Restate word for word only the lines running from the one with "The width and height of the screenshot is (1117, 880)." to the end of the data, both ends included. Omit any pictures.

*** INPUT ***

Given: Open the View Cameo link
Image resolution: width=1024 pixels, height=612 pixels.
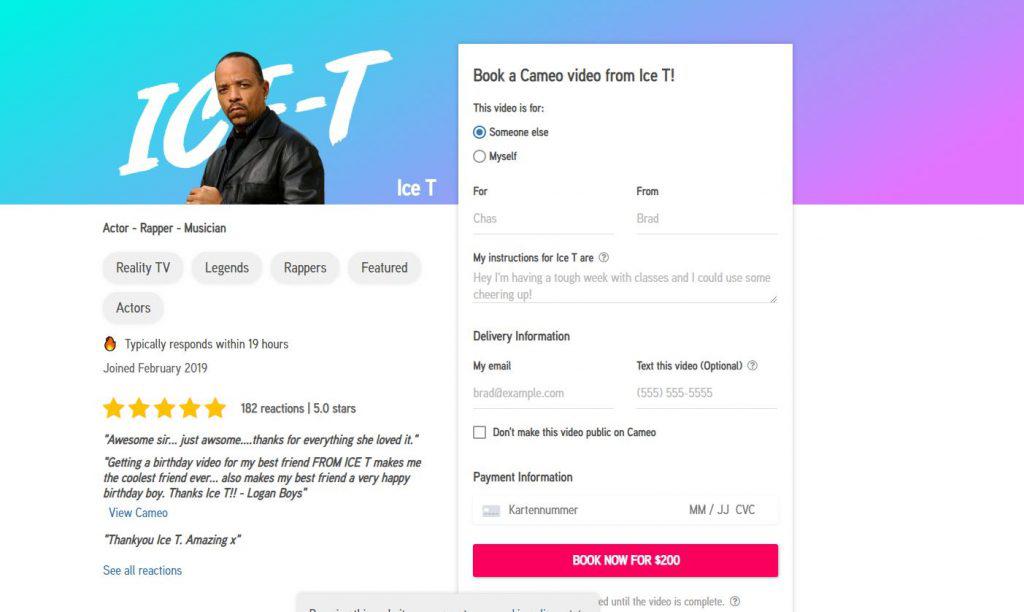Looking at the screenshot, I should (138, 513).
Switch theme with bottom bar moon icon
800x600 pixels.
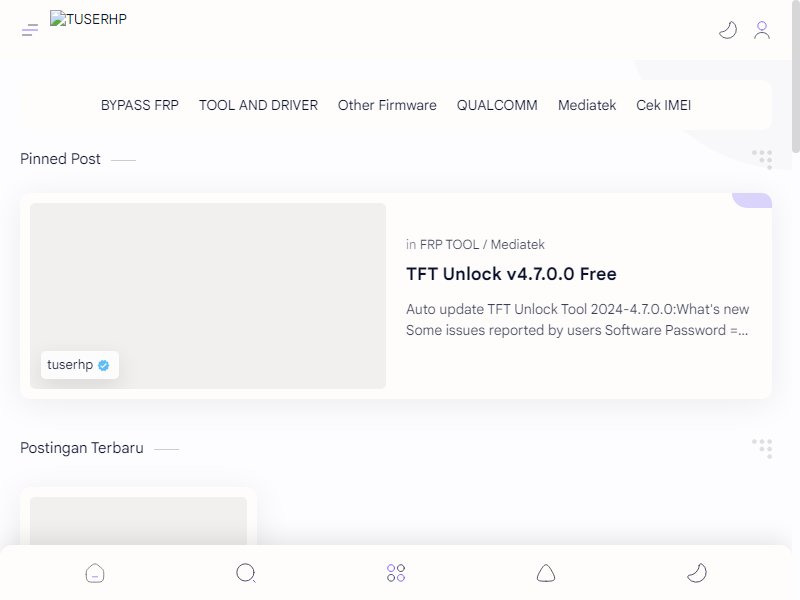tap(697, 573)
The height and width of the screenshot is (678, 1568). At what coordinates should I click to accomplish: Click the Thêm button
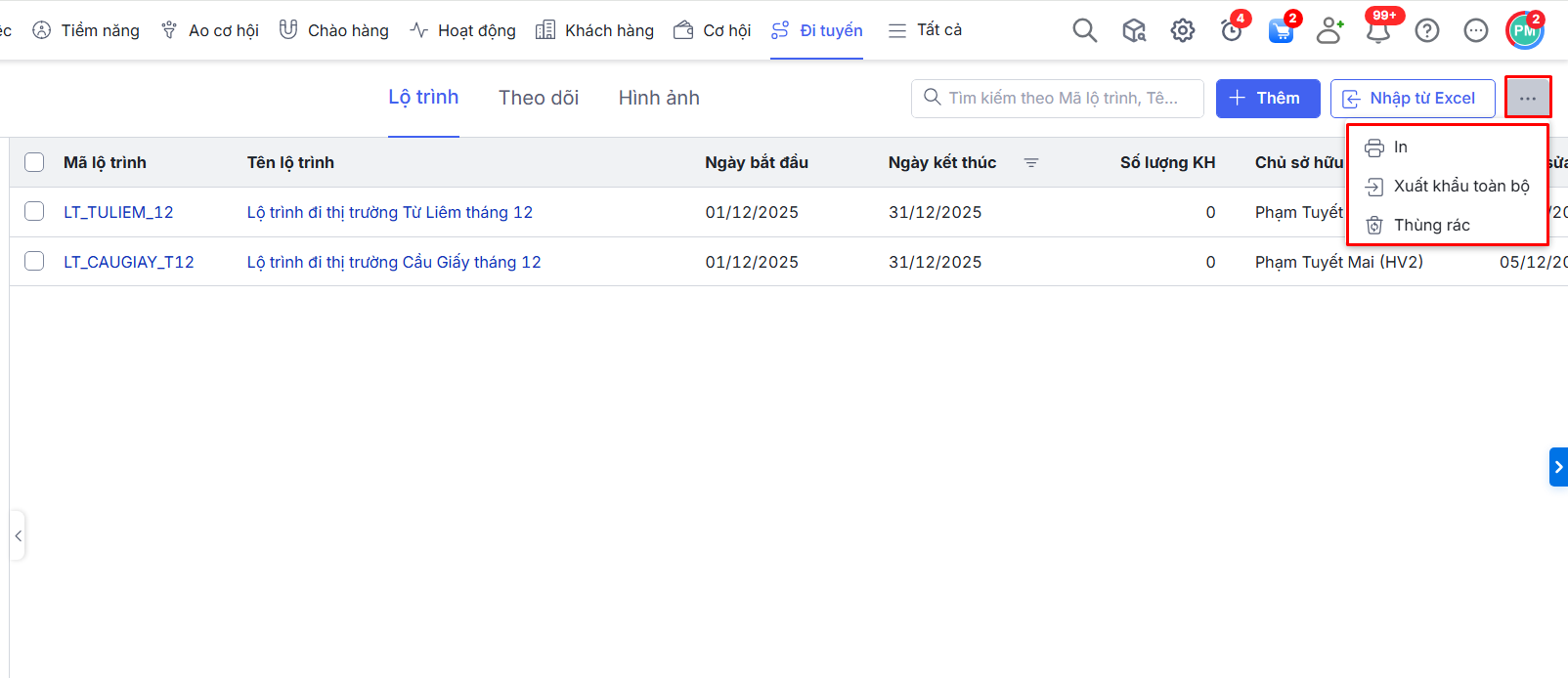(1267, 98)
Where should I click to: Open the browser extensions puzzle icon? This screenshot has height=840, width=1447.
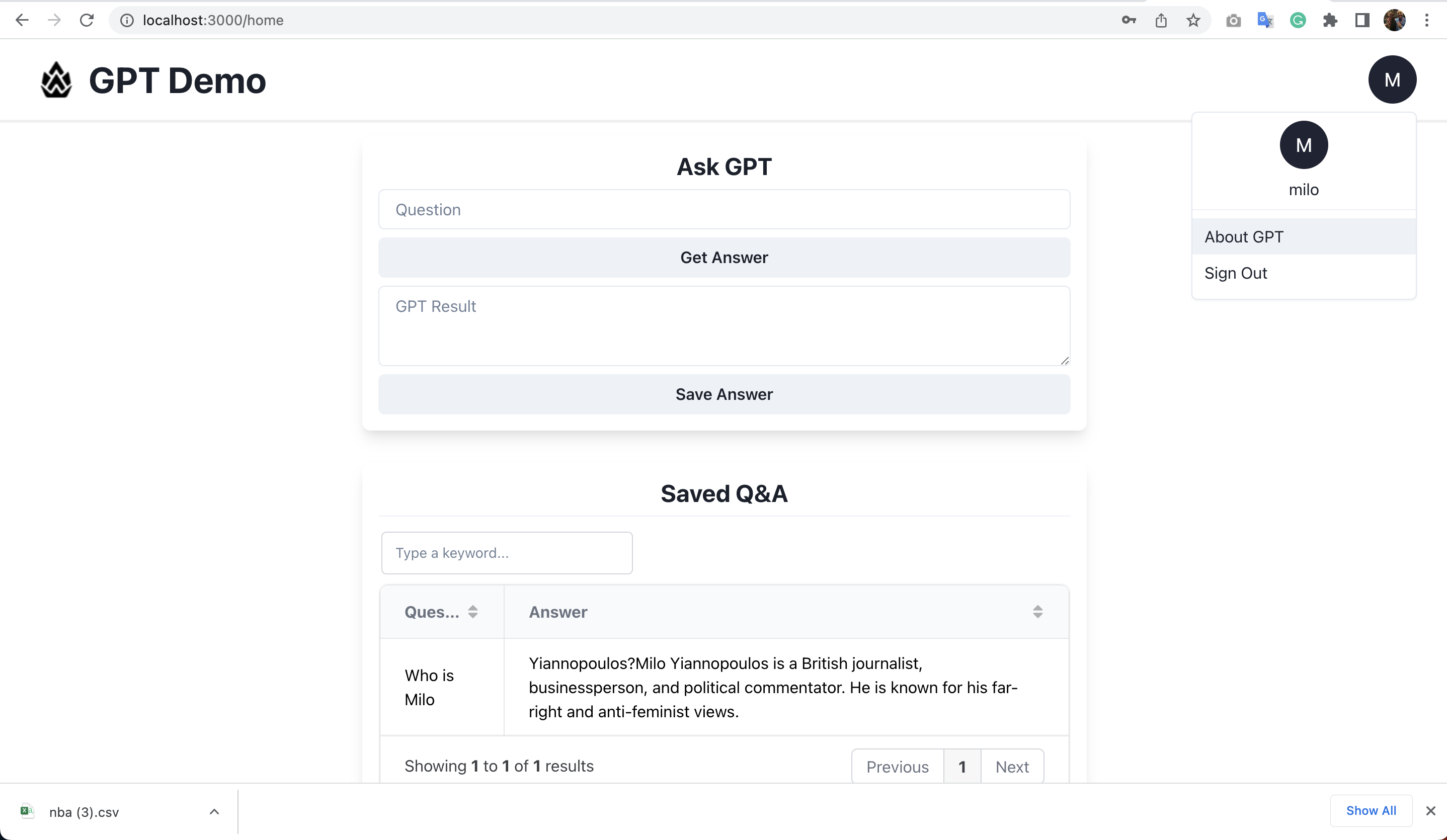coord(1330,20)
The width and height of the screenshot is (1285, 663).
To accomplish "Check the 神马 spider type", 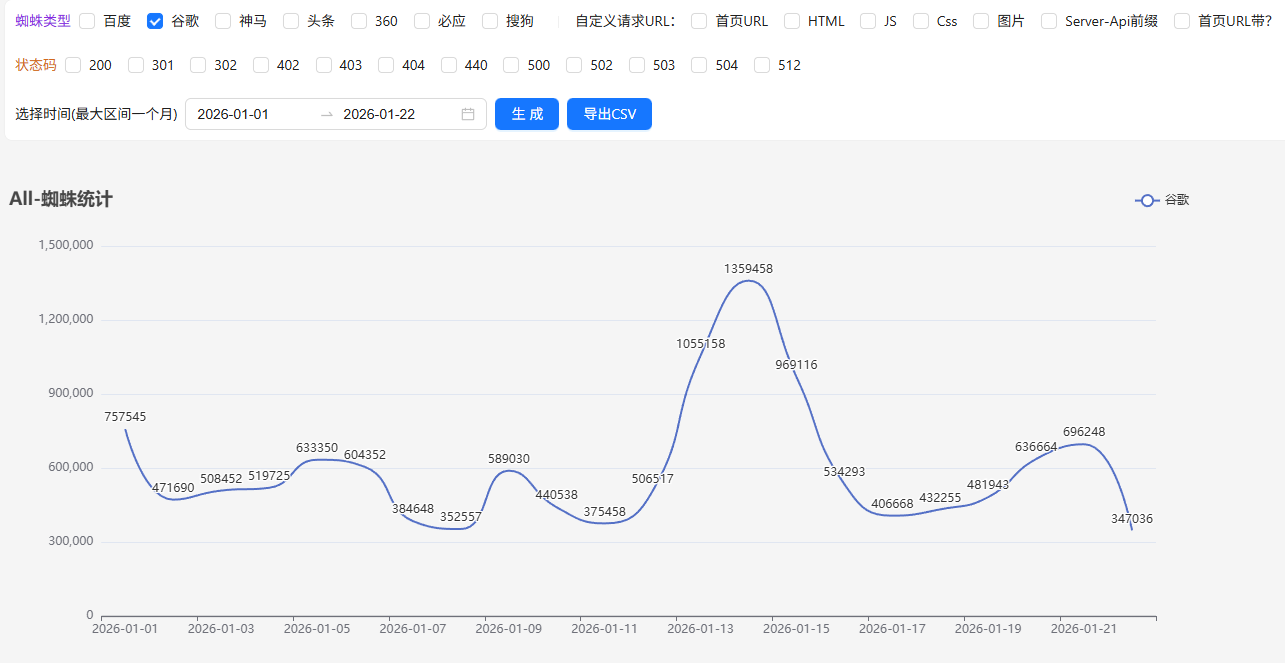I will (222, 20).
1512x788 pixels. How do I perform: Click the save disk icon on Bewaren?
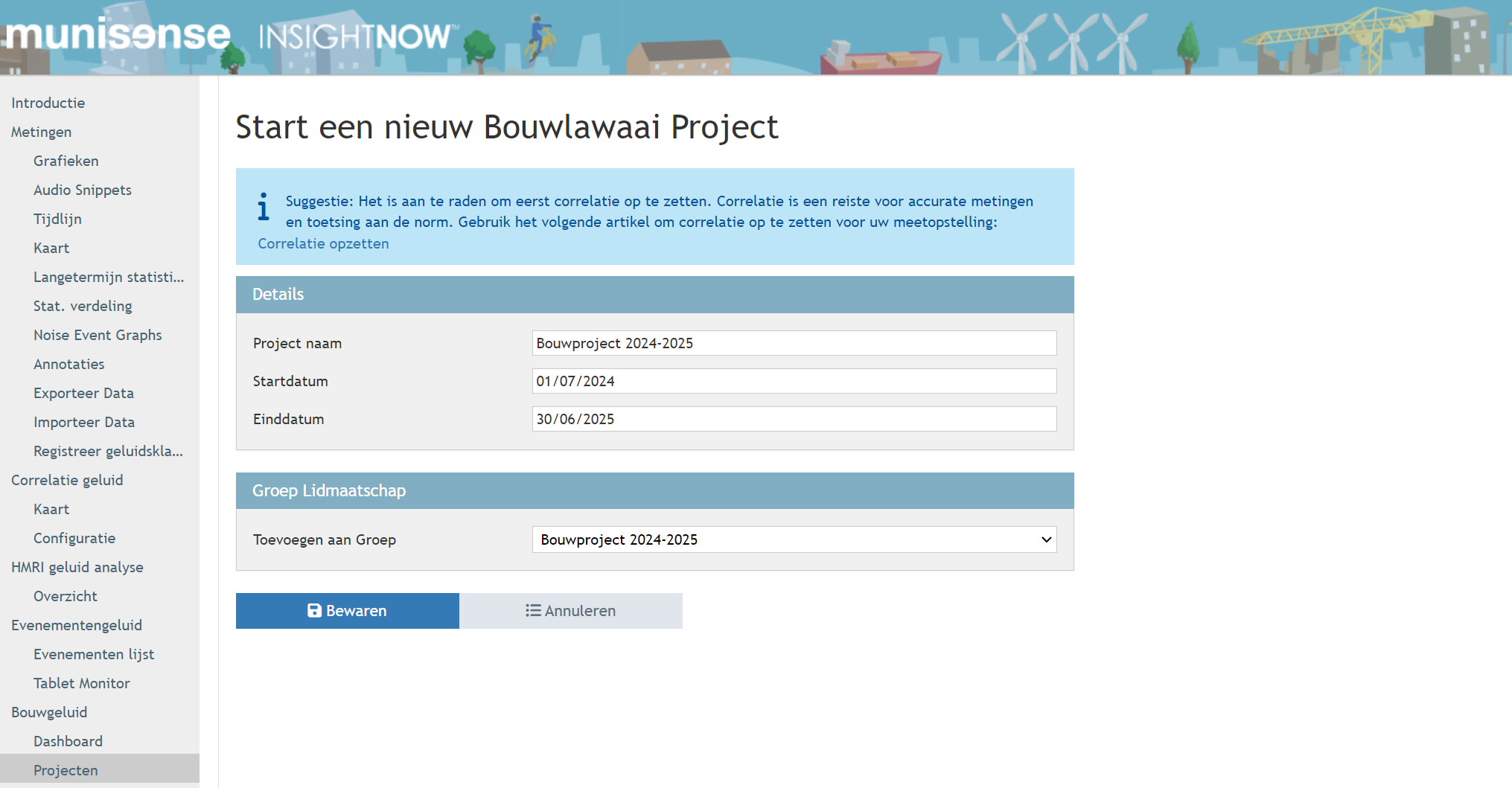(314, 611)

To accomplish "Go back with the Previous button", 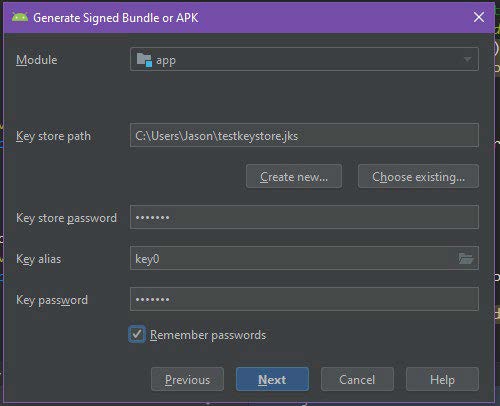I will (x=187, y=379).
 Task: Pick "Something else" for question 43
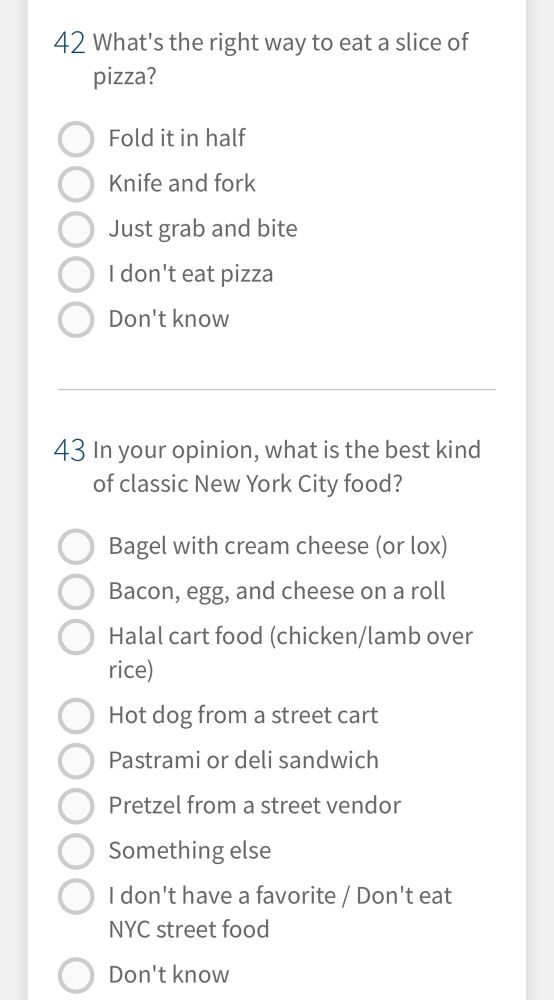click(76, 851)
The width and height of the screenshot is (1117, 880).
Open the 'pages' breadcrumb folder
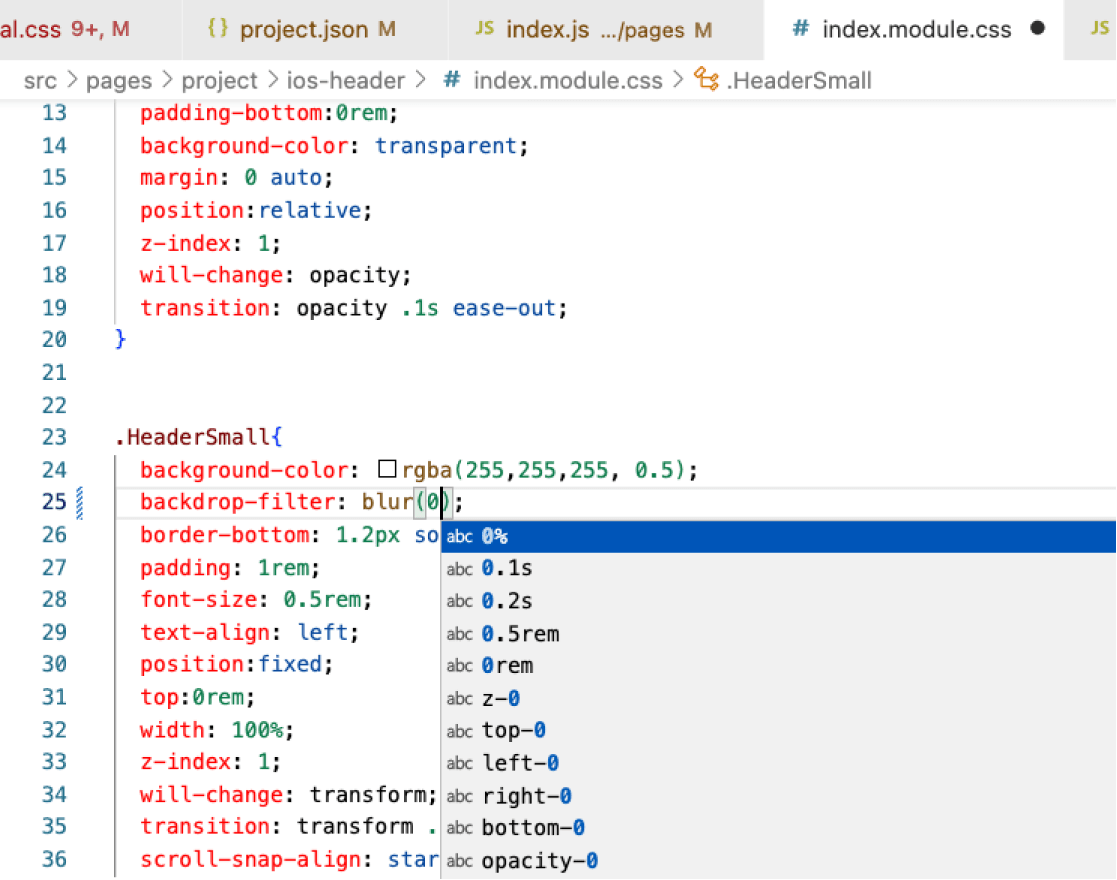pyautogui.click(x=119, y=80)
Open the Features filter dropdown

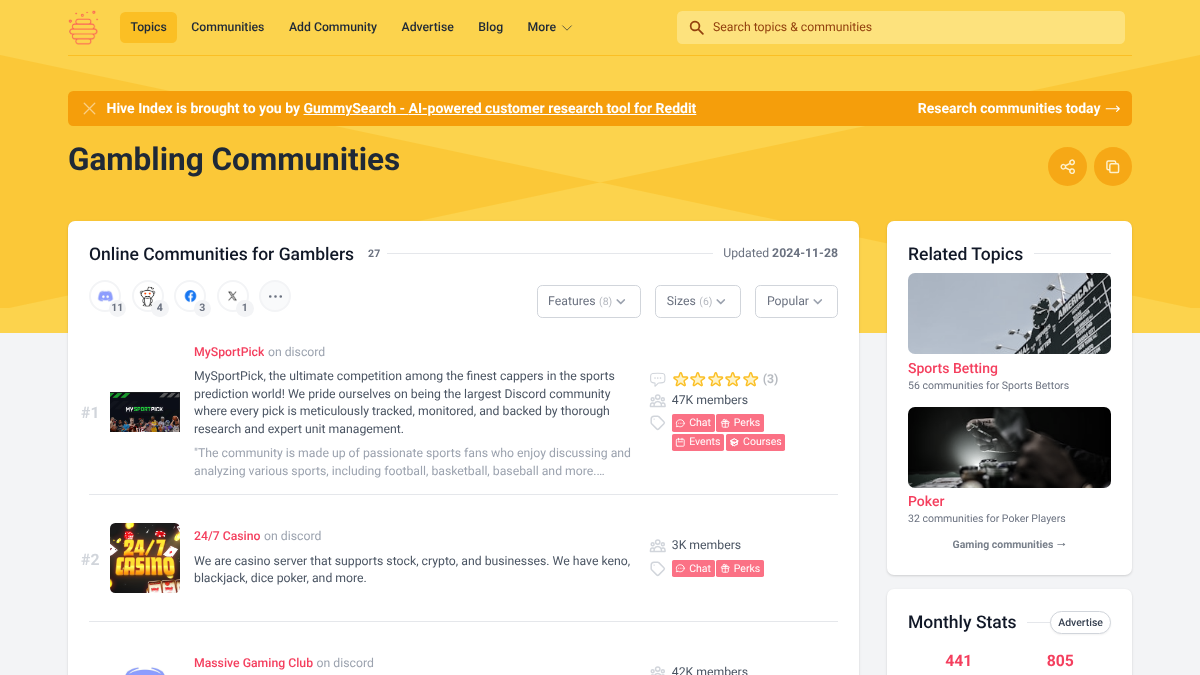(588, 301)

***

SOLUTION FOR THIS TASK:
The width and height of the screenshot is (1117, 880).
Open the 'pages' breadcrumb folder
pyautogui.click(x=119, y=80)
Open the Features filter dropdown

(588, 301)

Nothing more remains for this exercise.